Certainly great animation like all great art is subjective and people will bring to it what is already within. But the incontestable fact remains that DeeKay’s animations are powerful and move people, similar to how Disney’s work continues to move people to this day, decades after his death, with the sheer power of his stories’ resonance and relatability.

Animation Not For Kids But For The Kids In Us All

Similarly, DeeKay’s works each capture a sense of story and present relatable emotions, such as finding true love in “Destiny”, experiencing the wonder of living and aging in “Life and Death”, suffering workplace frustration in “Designer & Client”, spreading infectious joy in “Happy Virus”, or the existence of one’s angel and devil sides in “Yin Yang.” These pieces have the same power to endure in a way that is timeless and moving. 

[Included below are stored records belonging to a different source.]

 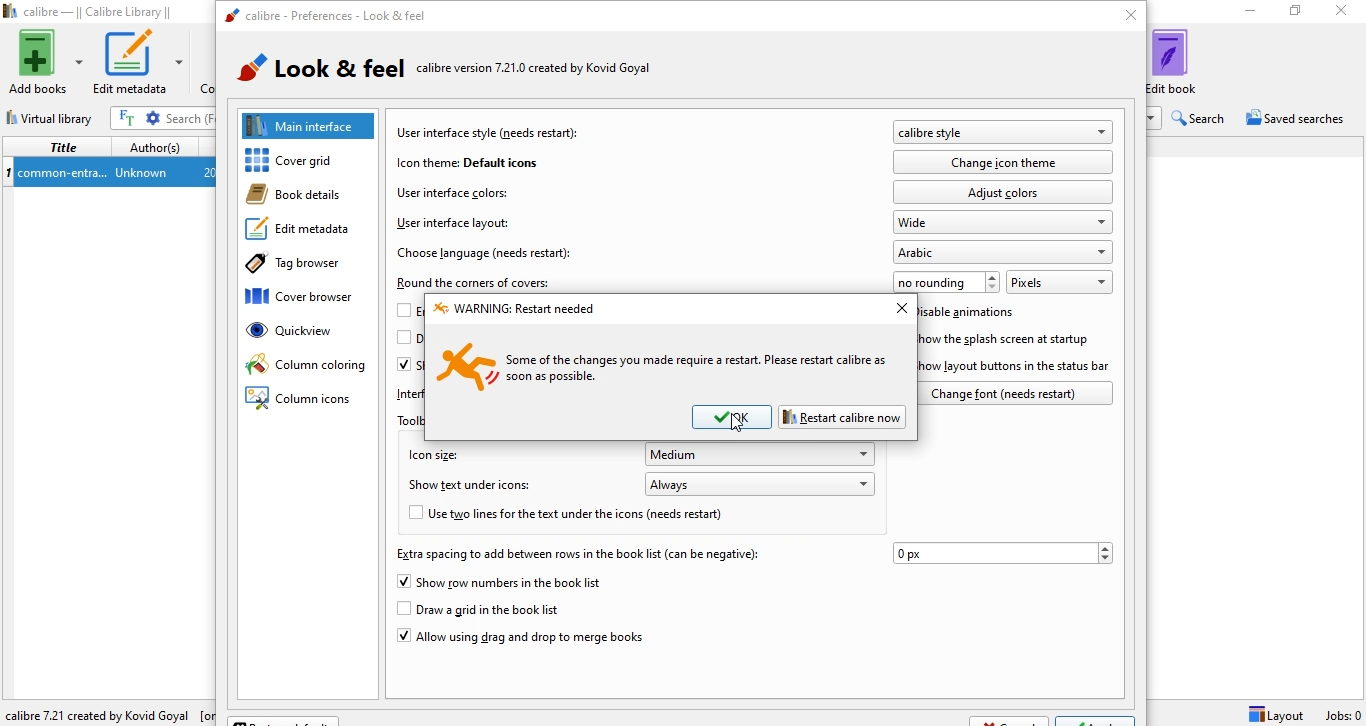 What do you see at coordinates (407, 393) in the screenshot?
I see `interface font` at bounding box center [407, 393].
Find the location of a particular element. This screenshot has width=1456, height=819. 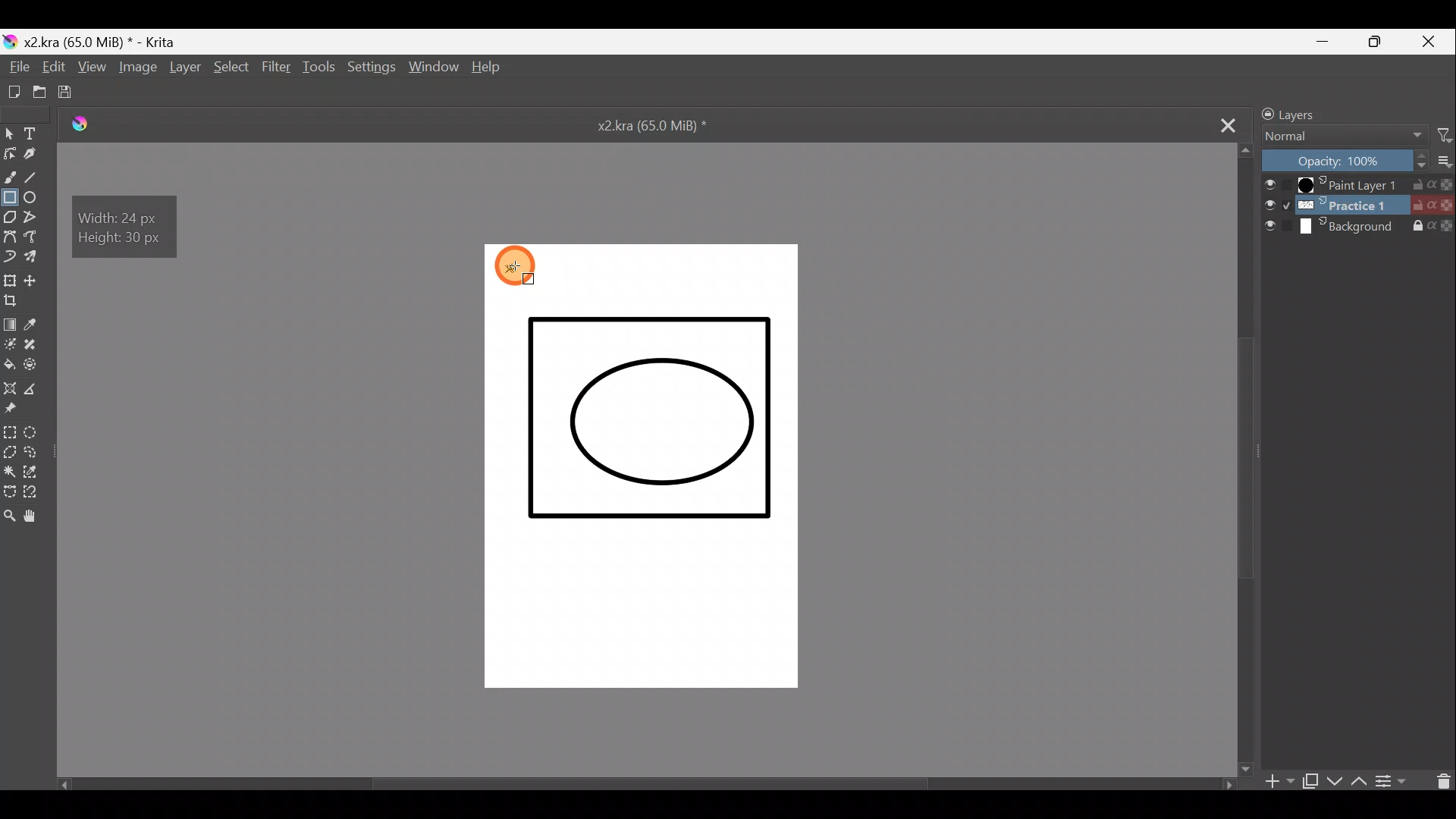

x2.kra (65.0 MiB) * is located at coordinates (652, 128).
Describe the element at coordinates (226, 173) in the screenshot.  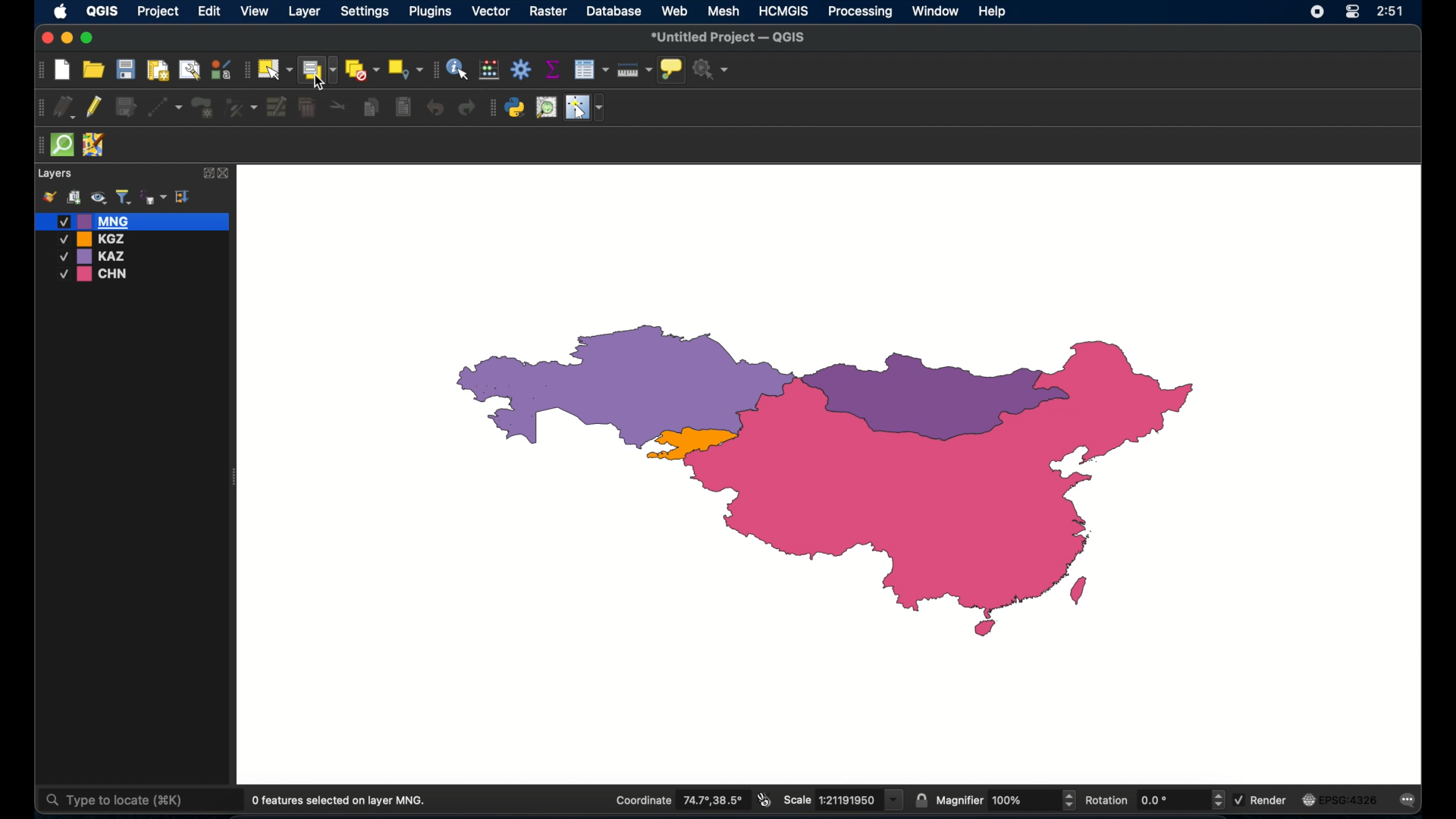
I see `close` at that location.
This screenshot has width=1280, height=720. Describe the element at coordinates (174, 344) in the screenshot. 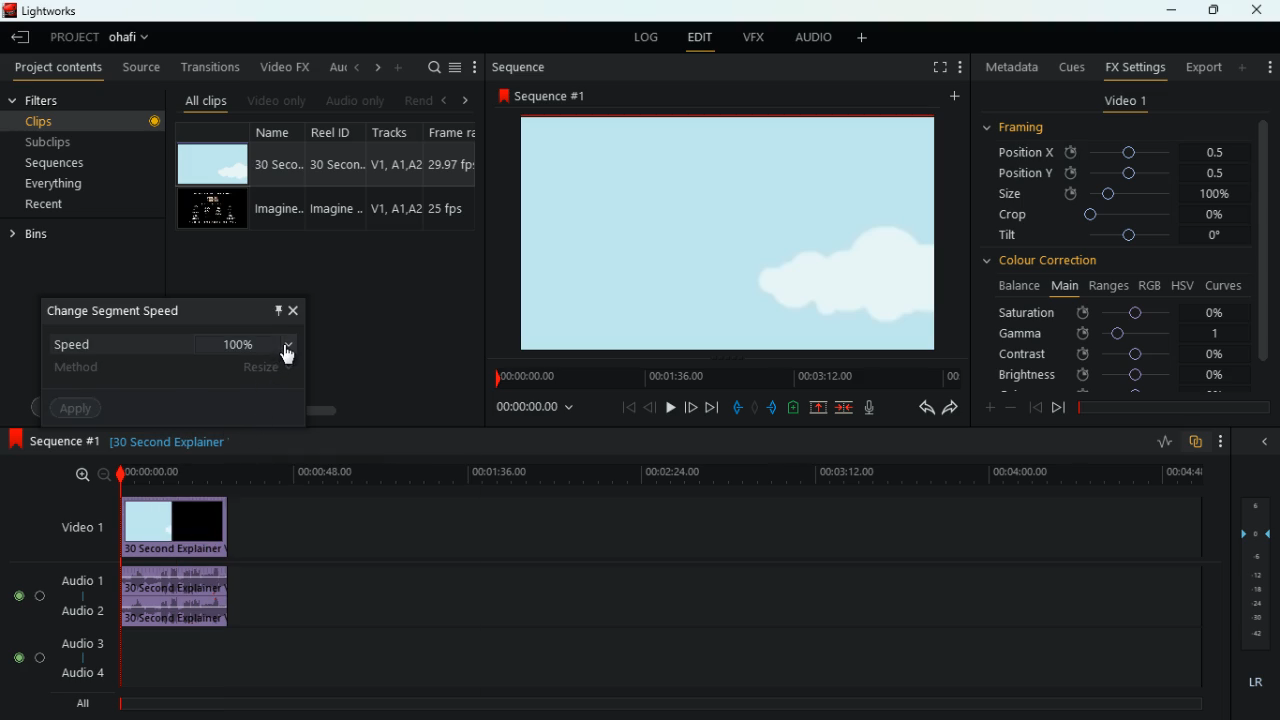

Just as Disney began animation doing gag reels until he realized that producing a character with personality and heart would win the world over, DeeKay left a job doing animation for large corporations to create pieces that are infused with personality, character, and his own world view. Both animators discovered that when done this way, animation can stir the soul and unlock emotions, spread messages, and connect deeply to an audience as powerfully as any great art can. 

DeeKay states, Art is a universal language. But I believe animation can deliver a deeper level of emotions that other mediums cannot. And that is possible because animation always has a story.” 

By using cartoon caricatures, the appeal is more poignant, because it appeals to the child within us and it presents a magical kind of reality as we all perhaps once saw it at a time closest to our origins, a time that was youthful and undisturbed by the trappings of age and life experience. Through animation and its powerful storytelling ability, we are transported and its effects upon us are timeless.